Butternut squash, cucumbers, melons and watermelons are a different species of squash that SVB do not like as much.
I have all kinds of pests what we do is cover cucumbers, young gourds, bittermelon, and watermelons with newspaper or bags to keep them from being stung by fruit flies. Tomatoes get bagged too, not only from fruit flies but they need bird netting to keep the birds from going after the tomatoes. They especially like big tomatoes and small upright peppers. I like to grow large peppers that hang down, it makes it harder for the birds to get to them. Birds will go after small tomatoes but it is more productive so they don't get them all. Birds would rather go after the papaya anyway.
Bt takes care of caterpillars on the cucumbers and cabbages. Row covers may work for you. They hold too much heat for me so I use insect netting instead. Barriers only work if you have a good seal.

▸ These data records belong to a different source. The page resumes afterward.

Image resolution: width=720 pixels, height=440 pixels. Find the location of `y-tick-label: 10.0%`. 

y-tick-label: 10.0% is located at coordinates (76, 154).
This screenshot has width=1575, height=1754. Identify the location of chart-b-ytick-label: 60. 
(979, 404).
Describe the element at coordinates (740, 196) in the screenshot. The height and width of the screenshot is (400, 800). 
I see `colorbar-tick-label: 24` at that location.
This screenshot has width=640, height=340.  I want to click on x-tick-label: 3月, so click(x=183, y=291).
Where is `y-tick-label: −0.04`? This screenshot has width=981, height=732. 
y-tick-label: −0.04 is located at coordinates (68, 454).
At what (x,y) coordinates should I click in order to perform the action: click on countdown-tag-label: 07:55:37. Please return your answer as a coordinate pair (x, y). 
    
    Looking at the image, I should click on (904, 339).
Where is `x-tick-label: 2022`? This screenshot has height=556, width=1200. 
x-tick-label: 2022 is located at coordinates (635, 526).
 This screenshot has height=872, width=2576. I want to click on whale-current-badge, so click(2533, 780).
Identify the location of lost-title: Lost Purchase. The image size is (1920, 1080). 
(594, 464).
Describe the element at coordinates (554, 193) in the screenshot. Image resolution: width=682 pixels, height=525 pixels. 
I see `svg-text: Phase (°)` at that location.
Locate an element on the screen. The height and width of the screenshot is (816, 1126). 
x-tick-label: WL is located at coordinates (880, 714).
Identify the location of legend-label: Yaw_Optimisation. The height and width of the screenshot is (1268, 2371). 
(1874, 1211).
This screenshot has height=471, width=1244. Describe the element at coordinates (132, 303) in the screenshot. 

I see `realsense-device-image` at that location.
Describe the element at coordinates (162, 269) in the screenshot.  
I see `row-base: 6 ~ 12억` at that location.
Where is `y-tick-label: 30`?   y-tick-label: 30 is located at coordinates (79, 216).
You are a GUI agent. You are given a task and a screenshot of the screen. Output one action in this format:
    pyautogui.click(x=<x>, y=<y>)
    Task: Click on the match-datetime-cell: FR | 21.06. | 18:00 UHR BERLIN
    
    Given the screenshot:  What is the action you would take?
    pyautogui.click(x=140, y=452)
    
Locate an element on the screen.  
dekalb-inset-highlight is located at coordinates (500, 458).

My garden patrol does most of the work so I do scouting and I have nectar plants and habitat to support them. I cut the hibiscus to control white flies and shoot water under the leaves of the peppers to keep white flies away from them. And I plant corn to attract purple lady bugs which really like to eat white flies. I put out ant bait to control aphids and scale. I still have problems with peach scale that is resistent to pesticides so I control that with a brush and soapy water, or if it is really bad, the plant gets culled. I have no good control for snails, so they are out of control despite all the sluggo I throw at them. I still go out early in the morning on snail hunts.
I rarely have to resort to chemicals, but if I do, I use the least toxic and most effective first.... alcohol.
I do get mites April-June on the hibiscus. Since, I don't want to get rid of the plant, I do disbud and use a short acting systemic on it. It is in a pot so it can be isolated.
Keeping plants growing as healthy as you can, scouting and controlling pests with the right method or just building the garden patrol up and giving them a chance to keep things under control helps a lot. Frankly the garden patrol does a better job of it. It is not 100% but damage will be tolerable. I definitely wish I had a couple of toads in the yard to take care of the slugs and snails.